● **TASK TO COMPLETE**
Reproduce verbatim the lines of the listing below, from the line that contains "Viewport: 1250px width, 907px" through the end of the listing, inclusive, and leave the pictures out of your copy.

· · · · · · ·

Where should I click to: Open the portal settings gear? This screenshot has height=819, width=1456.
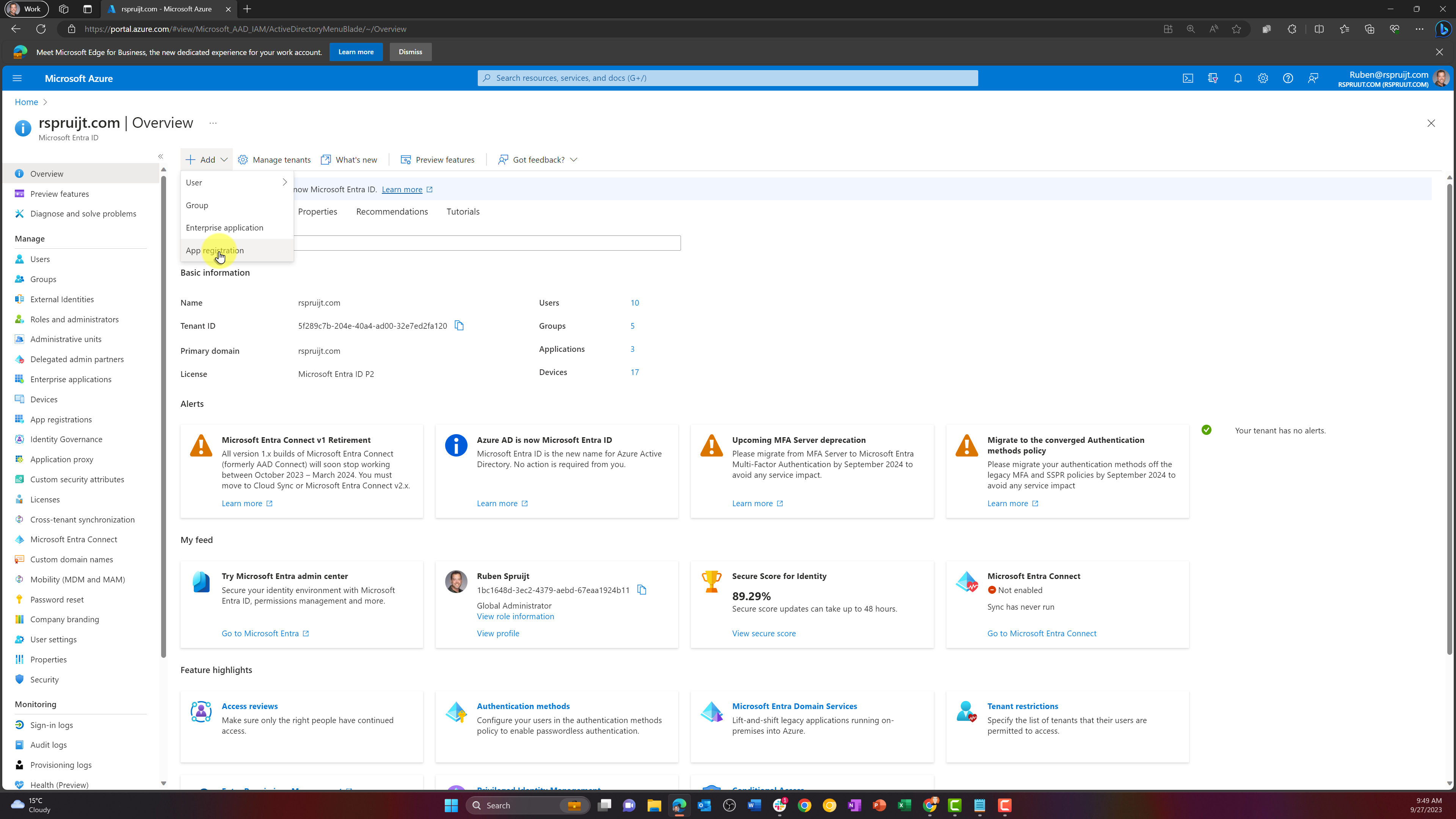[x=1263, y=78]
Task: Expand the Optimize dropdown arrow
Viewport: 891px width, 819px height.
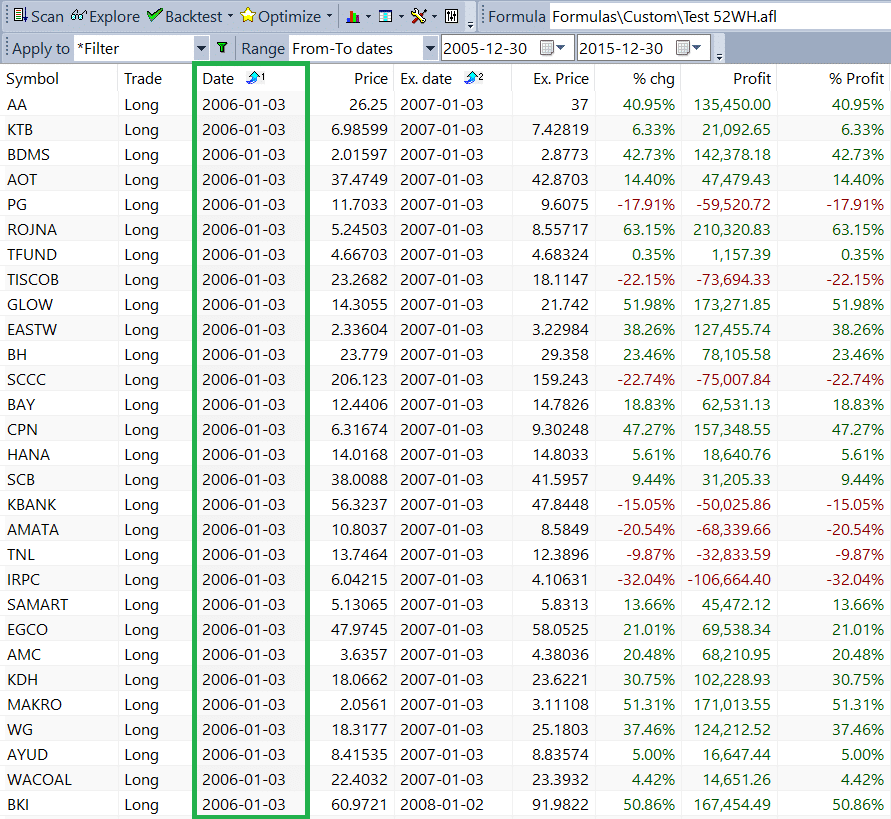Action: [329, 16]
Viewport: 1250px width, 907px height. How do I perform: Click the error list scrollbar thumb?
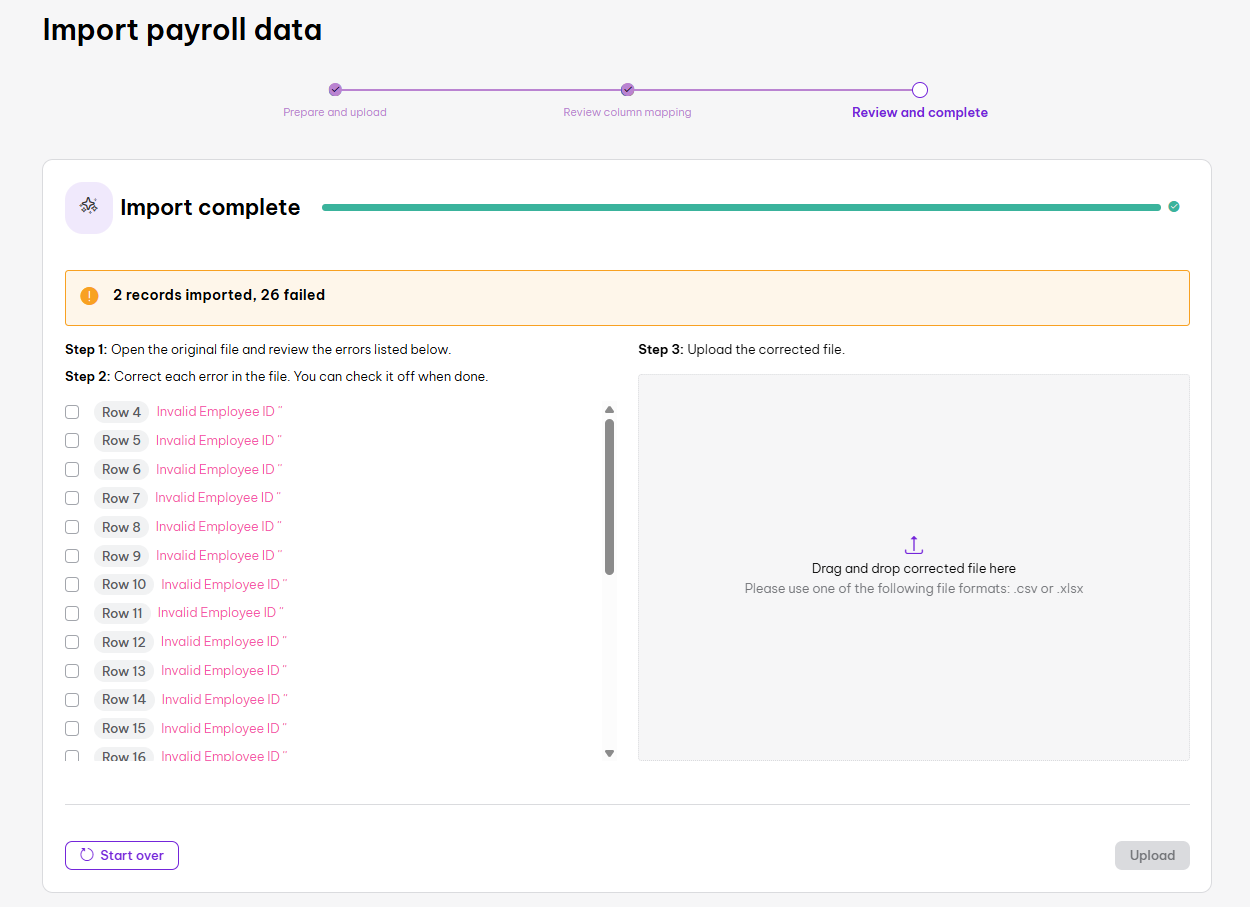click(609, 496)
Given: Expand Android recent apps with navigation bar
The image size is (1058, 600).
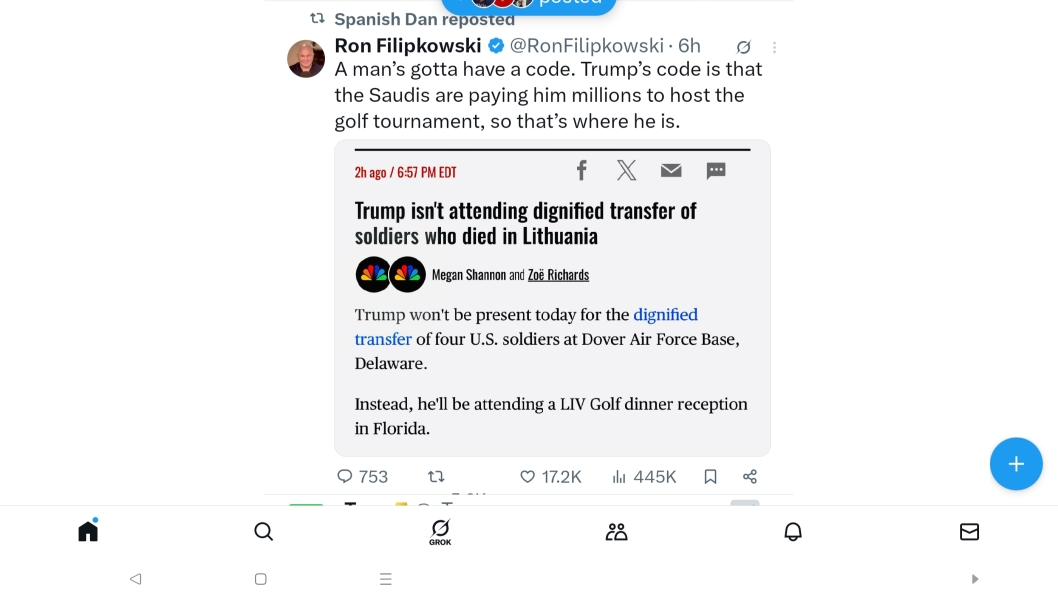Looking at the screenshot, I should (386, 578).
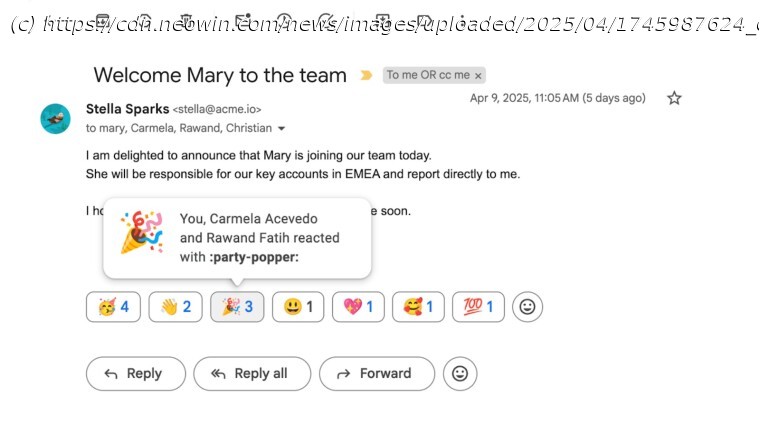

· · · · · · ·

● **CORRECT RESPONSE**
Viewport: 1250px width, 907px height. How do I perform: Click the error list scrollbar thumb?
click(609, 496)
Given: Expand Android recent apps with navigation bar
The image size is (1058, 600).
Looking at the screenshot, I should (386, 578).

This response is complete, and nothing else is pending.